GOAL OF THE EXERCISE
Once you find the line containing "764x706 pixels." in the data below, copy it and each following line exactly, up to and including the line containing "Task: Click the MIG mode Disabled value", and nothing else.

PROVIDED ENTRIES
◇ ◇ ◇

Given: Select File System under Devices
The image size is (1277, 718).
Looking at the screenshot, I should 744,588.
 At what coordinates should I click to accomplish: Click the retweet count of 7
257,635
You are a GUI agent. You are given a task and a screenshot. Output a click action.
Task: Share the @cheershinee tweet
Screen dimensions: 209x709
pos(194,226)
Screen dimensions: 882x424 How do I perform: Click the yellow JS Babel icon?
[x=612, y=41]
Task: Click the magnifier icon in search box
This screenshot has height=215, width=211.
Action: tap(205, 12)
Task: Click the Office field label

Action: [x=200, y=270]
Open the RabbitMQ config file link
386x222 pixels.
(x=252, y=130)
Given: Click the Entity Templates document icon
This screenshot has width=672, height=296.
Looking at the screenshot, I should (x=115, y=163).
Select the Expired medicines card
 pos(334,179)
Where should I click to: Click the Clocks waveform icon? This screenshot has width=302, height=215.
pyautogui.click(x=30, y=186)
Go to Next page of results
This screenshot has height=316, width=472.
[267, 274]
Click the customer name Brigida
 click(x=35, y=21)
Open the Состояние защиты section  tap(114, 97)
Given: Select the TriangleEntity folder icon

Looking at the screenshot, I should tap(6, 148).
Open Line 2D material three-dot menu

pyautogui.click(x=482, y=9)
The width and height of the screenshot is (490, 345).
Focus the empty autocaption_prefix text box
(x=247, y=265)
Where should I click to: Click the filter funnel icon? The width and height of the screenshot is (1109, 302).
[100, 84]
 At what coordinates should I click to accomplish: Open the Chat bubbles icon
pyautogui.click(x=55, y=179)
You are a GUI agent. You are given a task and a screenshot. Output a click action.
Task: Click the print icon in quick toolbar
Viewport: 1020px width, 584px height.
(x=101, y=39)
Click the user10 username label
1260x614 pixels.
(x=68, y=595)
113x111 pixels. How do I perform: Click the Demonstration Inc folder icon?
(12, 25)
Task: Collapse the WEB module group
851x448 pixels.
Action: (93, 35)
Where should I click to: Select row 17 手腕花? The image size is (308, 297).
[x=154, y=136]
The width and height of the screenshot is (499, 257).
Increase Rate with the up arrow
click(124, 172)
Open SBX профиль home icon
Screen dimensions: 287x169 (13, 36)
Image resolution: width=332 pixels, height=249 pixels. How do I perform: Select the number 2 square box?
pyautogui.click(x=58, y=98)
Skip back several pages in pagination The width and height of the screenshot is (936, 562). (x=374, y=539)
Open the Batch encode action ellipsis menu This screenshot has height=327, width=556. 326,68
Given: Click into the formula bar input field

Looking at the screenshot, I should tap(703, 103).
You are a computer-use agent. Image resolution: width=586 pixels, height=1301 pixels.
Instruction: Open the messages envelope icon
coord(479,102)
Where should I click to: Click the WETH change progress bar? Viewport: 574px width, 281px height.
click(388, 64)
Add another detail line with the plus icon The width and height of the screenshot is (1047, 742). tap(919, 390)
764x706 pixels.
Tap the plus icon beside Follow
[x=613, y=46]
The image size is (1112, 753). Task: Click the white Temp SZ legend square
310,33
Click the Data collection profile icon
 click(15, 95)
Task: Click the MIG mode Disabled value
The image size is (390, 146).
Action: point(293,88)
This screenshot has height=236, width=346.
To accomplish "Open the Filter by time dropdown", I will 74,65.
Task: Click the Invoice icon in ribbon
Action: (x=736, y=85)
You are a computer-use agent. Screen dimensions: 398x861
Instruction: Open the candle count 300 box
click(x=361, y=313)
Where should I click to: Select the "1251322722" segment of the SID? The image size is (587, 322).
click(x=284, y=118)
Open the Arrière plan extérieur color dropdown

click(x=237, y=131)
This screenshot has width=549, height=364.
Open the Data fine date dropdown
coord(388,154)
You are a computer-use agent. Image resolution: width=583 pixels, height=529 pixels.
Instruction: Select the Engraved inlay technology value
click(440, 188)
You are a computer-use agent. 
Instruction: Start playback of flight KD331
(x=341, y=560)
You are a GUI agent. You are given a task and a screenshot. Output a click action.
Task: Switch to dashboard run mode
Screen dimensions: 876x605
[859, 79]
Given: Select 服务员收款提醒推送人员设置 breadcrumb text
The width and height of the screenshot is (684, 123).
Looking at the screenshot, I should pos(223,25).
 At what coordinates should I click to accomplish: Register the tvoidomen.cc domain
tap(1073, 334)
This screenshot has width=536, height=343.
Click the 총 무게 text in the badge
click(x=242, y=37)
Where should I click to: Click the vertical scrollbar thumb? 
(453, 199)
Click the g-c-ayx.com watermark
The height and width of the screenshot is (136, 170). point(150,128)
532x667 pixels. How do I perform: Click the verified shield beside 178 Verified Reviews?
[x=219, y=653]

◇ ◇ ◇

EXERCISE RESPONSE
764x706 pixels.
Tap the plus icon beside Follow
[x=613, y=46]
The image size is (1112, 753). Task: Click the white Temp SZ legend square
310,33
Click the Data collection profile icon
 click(15, 95)
Task: Click the MIG mode Disabled value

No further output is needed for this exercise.